[Records]
# # #

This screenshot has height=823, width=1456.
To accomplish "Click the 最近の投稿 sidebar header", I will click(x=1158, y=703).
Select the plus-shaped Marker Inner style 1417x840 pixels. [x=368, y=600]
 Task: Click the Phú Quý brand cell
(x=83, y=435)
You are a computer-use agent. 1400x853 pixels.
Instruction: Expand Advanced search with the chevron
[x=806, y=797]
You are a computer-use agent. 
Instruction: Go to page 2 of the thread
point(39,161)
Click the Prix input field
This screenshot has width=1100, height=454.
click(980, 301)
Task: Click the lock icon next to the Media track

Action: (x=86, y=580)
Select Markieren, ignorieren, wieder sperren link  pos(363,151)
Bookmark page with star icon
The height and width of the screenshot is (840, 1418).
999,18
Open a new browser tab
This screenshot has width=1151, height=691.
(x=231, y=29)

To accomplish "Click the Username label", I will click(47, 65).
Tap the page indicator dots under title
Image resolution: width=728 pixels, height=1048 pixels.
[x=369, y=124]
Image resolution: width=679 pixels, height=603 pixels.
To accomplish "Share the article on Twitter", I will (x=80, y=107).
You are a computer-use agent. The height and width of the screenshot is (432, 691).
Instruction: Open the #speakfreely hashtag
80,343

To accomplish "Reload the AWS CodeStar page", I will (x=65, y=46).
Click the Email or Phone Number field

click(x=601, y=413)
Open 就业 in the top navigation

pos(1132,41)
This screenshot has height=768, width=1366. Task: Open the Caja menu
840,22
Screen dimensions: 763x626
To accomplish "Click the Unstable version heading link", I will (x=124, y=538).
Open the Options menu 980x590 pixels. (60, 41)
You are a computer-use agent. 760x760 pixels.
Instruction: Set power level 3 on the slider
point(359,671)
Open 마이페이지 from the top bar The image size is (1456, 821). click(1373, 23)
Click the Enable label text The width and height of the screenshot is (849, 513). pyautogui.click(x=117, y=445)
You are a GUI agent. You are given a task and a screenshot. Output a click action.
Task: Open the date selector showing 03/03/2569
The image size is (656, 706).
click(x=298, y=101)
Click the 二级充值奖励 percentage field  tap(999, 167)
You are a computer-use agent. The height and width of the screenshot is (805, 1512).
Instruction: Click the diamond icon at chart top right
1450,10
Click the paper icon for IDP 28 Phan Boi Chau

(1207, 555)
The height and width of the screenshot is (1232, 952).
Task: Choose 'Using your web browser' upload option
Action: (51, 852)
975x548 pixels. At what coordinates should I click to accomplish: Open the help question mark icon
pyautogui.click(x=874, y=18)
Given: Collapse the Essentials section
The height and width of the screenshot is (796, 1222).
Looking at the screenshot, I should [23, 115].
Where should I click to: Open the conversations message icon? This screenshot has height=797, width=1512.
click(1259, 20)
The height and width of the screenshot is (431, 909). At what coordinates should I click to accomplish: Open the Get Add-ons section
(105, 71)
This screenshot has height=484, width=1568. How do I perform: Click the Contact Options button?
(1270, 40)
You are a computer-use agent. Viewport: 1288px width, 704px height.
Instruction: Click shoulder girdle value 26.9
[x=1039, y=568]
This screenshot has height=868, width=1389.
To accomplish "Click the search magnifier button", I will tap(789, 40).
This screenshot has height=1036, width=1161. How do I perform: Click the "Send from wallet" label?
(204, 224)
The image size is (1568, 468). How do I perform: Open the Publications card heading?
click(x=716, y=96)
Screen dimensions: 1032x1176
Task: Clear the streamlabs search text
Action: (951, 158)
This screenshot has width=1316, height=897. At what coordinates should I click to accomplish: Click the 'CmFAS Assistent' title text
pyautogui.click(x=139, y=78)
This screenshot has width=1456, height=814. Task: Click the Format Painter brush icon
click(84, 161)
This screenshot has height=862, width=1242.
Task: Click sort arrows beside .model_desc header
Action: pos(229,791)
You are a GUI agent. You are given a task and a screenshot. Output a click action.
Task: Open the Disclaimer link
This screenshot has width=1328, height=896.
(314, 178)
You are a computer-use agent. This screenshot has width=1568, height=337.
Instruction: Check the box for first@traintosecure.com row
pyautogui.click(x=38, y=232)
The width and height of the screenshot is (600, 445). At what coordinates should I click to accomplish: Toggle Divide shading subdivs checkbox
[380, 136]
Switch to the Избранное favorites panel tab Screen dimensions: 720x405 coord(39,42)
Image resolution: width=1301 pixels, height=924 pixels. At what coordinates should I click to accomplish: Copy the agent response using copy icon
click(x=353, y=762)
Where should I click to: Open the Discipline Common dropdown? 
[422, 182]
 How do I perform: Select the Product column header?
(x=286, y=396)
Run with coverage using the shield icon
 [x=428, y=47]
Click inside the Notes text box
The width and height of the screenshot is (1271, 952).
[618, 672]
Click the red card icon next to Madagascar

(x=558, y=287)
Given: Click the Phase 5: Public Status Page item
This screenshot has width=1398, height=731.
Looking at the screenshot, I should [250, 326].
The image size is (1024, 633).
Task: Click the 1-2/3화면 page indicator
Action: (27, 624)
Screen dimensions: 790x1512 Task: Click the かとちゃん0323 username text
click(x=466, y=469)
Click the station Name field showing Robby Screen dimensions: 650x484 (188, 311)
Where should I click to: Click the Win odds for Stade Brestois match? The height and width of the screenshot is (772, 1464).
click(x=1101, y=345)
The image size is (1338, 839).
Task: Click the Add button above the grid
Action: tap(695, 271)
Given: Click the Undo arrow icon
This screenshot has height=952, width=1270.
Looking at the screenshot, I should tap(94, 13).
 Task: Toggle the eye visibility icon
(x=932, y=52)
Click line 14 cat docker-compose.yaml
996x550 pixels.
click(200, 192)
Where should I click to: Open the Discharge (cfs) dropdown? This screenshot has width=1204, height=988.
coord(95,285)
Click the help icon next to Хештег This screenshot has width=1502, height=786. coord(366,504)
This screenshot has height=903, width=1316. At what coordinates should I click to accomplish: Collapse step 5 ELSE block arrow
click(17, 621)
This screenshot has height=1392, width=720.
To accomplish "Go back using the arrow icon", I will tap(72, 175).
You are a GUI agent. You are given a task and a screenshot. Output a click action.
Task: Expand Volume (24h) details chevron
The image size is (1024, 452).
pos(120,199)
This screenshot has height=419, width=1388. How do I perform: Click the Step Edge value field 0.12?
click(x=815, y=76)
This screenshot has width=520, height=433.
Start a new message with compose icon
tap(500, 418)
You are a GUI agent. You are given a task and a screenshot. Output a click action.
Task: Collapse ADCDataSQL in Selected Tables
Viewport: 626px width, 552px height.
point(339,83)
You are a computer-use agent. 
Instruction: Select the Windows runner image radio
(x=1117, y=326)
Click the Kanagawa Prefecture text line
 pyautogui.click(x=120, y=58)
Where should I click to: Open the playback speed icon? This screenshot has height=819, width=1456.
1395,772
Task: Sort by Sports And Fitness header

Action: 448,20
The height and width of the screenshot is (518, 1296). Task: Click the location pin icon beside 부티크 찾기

# # #

■ Problem:
Swap each "computer-use agent" in the entries above for "screen automation agent", and leave everything else as it is.

■ Response to the exercise:
This screenshot has height=823, width=1456.
To accomplish "Click the 最近の投稿 sidebar header", I will click(x=1158, y=703).
Select the plus-shaped Marker Inner style 1417x840 pixels. [x=368, y=600]
 Task: Click the Phú Quý brand cell
(x=83, y=435)
You are a screen automation agent. 1400x853 pixels.
Instruction: Expand Advanced search with the chevron
[x=806, y=797]
You are a screen automation agent. 
Instruction: Go to page 2 of the thread
point(39,161)
Click the Prix input field
This screenshot has width=1100, height=454.
click(980, 301)
Task: Click the lock icon next to the Media track

Action: (x=86, y=580)
Select Markieren, ignorieren, wieder sperren link  pos(363,151)
Bookmark page with star icon
The height and width of the screenshot is (840, 1418).
999,18
Open a new browser tab
This screenshot has width=1151, height=691.
(x=231, y=29)

To accomplish "Click the Username label", I will click(47, 65).
Tap the page indicator dots under title
Image resolution: width=728 pixels, height=1048 pixels.
[x=369, y=124]
Image resolution: width=679 pixels, height=603 pixels.
To accomplish "Share the article on Twitter", I will (x=80, y=107).
You are a screen automation agent. The height and width of the screenshot is (432, 691).
Instruction: Open the #speakfreely hashtag
80,343

To accomplish "Reload the AWS CodeStar page", I will (x=65, y=46).
Click the Email or Phone Number field

click(x=601, y=413)
Open 就业 in the top navigation

pos(1132,41)
This screenshot has height=768, width=1366. Task: Open the Caja menu
840,22
Screen dimensions: 763x626
To accomplish "Click the Unstable version heading link", I will (x=124, y=538).
Open the Options menu 980x590 pixels. (60, 41)
You are a screen automation agent. 760x760 pixels.
Instruction: Set power level 3 on the slider
point(359,671)
Open 마이페이지 from the top bar The image size is (1456, 821). click(1373, 23)
Click the Enable label text The width and height of the screenshot is (849, 513). pyautogui.click(x=117, y=445)
You are a GUI agent. You are given a task and a screenshot. Output a click action.
Task: Open the date selector showing 03/03/2569
The image size is (656, 706).
click(x=298, y=101)
Click the 二级充值奖励 percentage field  tap(999, 167)
You are a screen automation agent. The height and width of the screenshot is (805, 1512).
Instruction: Click the diamond icon at chart top right
1450,10
Click the paper icon for IDP 28 Phan Boi Chau

(1207, 555)
The height and width of the screenshot is (1232, 952).
Task: Choose 'Using your web browser' upload option
Action: (51, 852)
975x548 pixels. At what coordinates should I click to accomplish: Open the help question mark icon
pyautogui.click(x=874, y=18)
Given: Collapse the Essentials section
The height and width of the screenshot is (796, 1222).
Looking at the screenshot, I should [23, 115].
Where should I click to: Open the conversations message icon? This screenshot has height=797, width=1512.
click(1259, 20)
The height and width of the screenshot is (431, 909). At what coordinates should I click to accomplish: Open the Get Add-ons section
(105, 71)
This screenshot has height=484, width=1568. How do I perform: Click the Contact Options button?
(1270, 40)
You are a screen automation agent. Viewport: 1288px width, 704px height.
Instruction: Click shoulder girdle value 26.9
[x=1039, y=568]
This screenshot has height=868, width=1389.
To accomplish "Click the search magnifier button", I will tap(789, 40).
This screenshot has height=1036, width=1161. How do I perform: Click the "Send from wallet" label?
(204, 224)
The image size is (1568, 468). How do I perform: Open the Publications card heading?
click(x=716, y=96)
Screen dimensions: 1032x1176
Task: Clear the streamlabs search text
Action: (951, 158)
This screenshot has width=1316, height=897. At what coordinates should I click to accomplish: Click the 'CmFAS Assistent' title text
pyautogui.click(x=139, y=78)
This screenshot has width=1456, height=814. Task: Click the Format Painter brush icon
click(84, 161)
This screenshot has height=862, width=1242.
Task: Click sort arrows beside .model_desc header
Action: pos(229,791)
You are a GUI agent. You are given a task and a screenshot. Output a click action.
Task: Open the Disclaimer link
This screenshot has width=1328, height=896.
(314, 178)
You are a screen automation agent. This screenshot has width=1568, height=337.
Instruction: Check the box for first@traintosecure.com row
pyautogui.click(x=38, y=232)
The width and height of the screenshot is (600, 445). At what coordinates should I click to accomplish: Toggle Divide shading subdivs checkbox
[380, 136]
Switch to the Избранное favorites panel tab Screen dimensions: 720x405 coord(39,42)
Image resolution: width=1301 pixels, height=924 pixels. At what coordinates should I click to accomplish: Copy the agent response using copy icon
click(x=353, y=762)
Where should I click to: Open the Discipline Common dropdown? 
[422, 182]
 How do I perform: Select the Product column header?
(x=286, y=396)
Run with coverage using the shield icon
 [x=428, y=47]
Click inside the Notes text box
The width and height of the screenshot is (1271, 952).
[618, 672]
Click the red card icon next to Madagascar

(x=558, y=287)
Given: Click the Phase 5: Public Status Page item
This screenshot has width=1398, height=731.
Looking at the screenshot, I should [250, 326].
The image size is (1024, 633).
Task: Click the 1-2/3화면 page indicator
Action: (27, 624)
Screen dimensions: 790x1512 Task: Click the かとちゃん0323 username text
click(x=466, y=469)
Click the station Name field showing Robby Screen dimensions: 650x484 (188, 311)
Where should I click to: Click the Win odds for Stade Brestois match? The height and width of the screenshot is (772, 1464).
click(x=1101, y=345)
The image size is (1338, 839).
Task: Click the Add button above the grid
Action: tap(695, 271)
Given: Click the Undo arrow icon
This screenshot has height=952, width=1270.
Looking at the screenshot, I should tap(94, 13).
 Task: Toggle the eye visibility icon
(x=932, y=52)
Click line 14 cat docker-compose.yaml
996x550 pixels.
click(200, 192)
Where should I click to: Open the Discharge (cfs) dropdown? This screenshot has width=1204, height=988.
coord(95,285)
Click the help icon next to Хештег This screenshot has width=1502, height=786. coord(366,504)
This screenshot has height=903, width=1316. At what coordinates should I click to accomplish: Collapse step 5 ELSE block arrow
click(17, 621)
This screenshot has height=1392, width=720.
To accomplish "Go back using the arrow icon", I will tap(72, 175).
You are a GUI agent. You are given a task and a screenshot. Output a click action.
Task: Expand Volume (24h) details chevron
The image size is (1024, 452).
pos(120,199)
This screenshot has height=419, width=1388. How do I perform: Click the Step Edge value field 0.12?
click(x=815, y=76)
This screenshot has width=520, height=433.
Start a new message with compose icon
tap(500, 418)
You are a GUI agent. You are given a task and a screenshot. Output a click action.
Task: Collapse ADCDataSQL in Selected Tables
Viewport: 626px width, 552px height.
point(339,83)
You are a screen automation agent. 
Instruction: Select the Windows runner image radio
(x=1117, y=326)
Click the Kanagawa Prefecture text line
 pyautogui.click(x=120, y=58)
Where should I click to: Open the playback speed icon? This screenshot has height=819, width=1456.
1395,772
Task: Sort by Sports And Fitness header

Action: 448,20
The height and width of the screenshot is (518, 1296). Task: Click the location pin icon beside 부티크 찾기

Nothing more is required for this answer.